Ma che cosa accade?

Articolo pubblicato sulla rivista "NEXUS" n. 109 - Primavera 2019

Un giro del mondo per fotografare lo stato degli affari internazionali, che sembrano sfuggire ad ogni regia che li possa indirizzare verso un percorso virtuoso.
E poi c’è l’amata Italia, bloccata da poche decine di migranti mentre i problemi che l’accompagnano da decenni rimangono irrisolti.

Ma che cosa accade? Che cosa sta succedendo? Sembra che tutti stiano animosamente lavorando per la distruzione del pianeta Terra.

Distruzione intesa non solo per i danni ormai conclamati derivanti dall’inquinamento dell’aria, dei mari e del sottosuolo, ma anche e soprattutto per l’imbarbarimento dei rapporti umani, di coloro e tra coloro che invece dovrebbero operare per la ricerca del dialogo e del confronto per affrontare e superare i problemi di questo nostro terzo millennio. È ritornata particolarmente in auge la cultura della forza, del mostrare i muscoli, di erigere muri.

Un falso egoismo patriottico e un esasperato nazionalismo per la difesa dei propri confini di fronte a chi, nella maggioranza dei casi, non ha di che vivere o fugge da guerre e carestie sembra essere il tema, contagioso, di molti “grandi” della terra o aspiranti tali. In realtà, cercano solo di spostare l’attenzione su questioni più facilmente comprensibili da parte della gente comune, distraendola da questioni ben più importanti e sulle quali hanno fallito o non sono capaci o in grado di intervenire. Alcuni esempi.

- Lavoro richiesto:
Riporta parola per parola la parte dell'articolo che va da "E poi c’è l’amata" a "di erigere muri.". Basarsi unicamente sull'articolo.

- Righe riportate:
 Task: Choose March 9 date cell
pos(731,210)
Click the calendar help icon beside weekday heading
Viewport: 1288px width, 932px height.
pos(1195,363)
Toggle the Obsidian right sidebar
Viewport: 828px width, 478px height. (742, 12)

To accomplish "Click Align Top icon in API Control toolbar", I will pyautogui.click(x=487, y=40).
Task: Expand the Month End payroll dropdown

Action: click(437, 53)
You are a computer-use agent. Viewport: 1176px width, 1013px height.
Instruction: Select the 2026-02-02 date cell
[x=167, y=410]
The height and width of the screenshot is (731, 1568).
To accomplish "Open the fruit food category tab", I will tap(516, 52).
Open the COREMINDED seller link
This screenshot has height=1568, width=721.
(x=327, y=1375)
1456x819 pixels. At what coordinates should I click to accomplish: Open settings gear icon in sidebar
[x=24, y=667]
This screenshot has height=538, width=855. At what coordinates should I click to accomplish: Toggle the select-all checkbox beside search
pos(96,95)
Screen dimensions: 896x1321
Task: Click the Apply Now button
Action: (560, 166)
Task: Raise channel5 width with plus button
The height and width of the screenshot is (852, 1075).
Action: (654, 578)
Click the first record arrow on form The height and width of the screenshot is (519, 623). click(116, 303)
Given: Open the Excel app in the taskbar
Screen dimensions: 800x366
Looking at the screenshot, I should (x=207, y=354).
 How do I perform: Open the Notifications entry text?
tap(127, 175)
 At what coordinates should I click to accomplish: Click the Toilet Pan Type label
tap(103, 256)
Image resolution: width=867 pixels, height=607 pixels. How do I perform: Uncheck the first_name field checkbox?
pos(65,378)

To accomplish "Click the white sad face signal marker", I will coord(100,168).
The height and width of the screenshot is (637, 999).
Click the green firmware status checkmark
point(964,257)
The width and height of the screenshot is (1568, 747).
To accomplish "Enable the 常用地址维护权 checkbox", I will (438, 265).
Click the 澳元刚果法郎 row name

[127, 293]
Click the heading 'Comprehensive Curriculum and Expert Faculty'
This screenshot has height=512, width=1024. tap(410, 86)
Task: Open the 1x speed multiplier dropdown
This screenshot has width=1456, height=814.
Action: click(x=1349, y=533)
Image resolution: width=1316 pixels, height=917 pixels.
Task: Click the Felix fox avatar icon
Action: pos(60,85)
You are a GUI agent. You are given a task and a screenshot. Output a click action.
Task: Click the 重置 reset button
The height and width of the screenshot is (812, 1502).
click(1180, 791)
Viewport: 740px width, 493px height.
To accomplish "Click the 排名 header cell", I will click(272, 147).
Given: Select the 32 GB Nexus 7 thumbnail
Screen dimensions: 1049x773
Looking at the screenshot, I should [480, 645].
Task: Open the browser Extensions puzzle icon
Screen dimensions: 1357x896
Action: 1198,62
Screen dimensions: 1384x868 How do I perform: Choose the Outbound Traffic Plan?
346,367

- La risposta:
E poi c’è l’amata Italia, bloccata da poche decine di migranti mentre i problemi che l’accompagnano da decenni rimangono irrisolti.

Ma che cosa accade? Che cosa sta succedendo? Sembra che tutti stiano animosamente lavorando per la distruzione del pianeta Terra.

Distruzione intesa non solo per i danni ormai conclamati derivanti dall’inquinamento dell’aria, dei mari e del sottosuolo, ma anche e soprattutto per l’imbarbarimento dei rapporti umani, di coloro e tra coloro che invece dovrebbero operare per la ricerca del dialogo e del confronto per affrontare e superare i problemi di questo nostro terzo millennio. È ritornata particolarmente in auge la cultura della forza, del mostrare i muscoli, di erigere muri.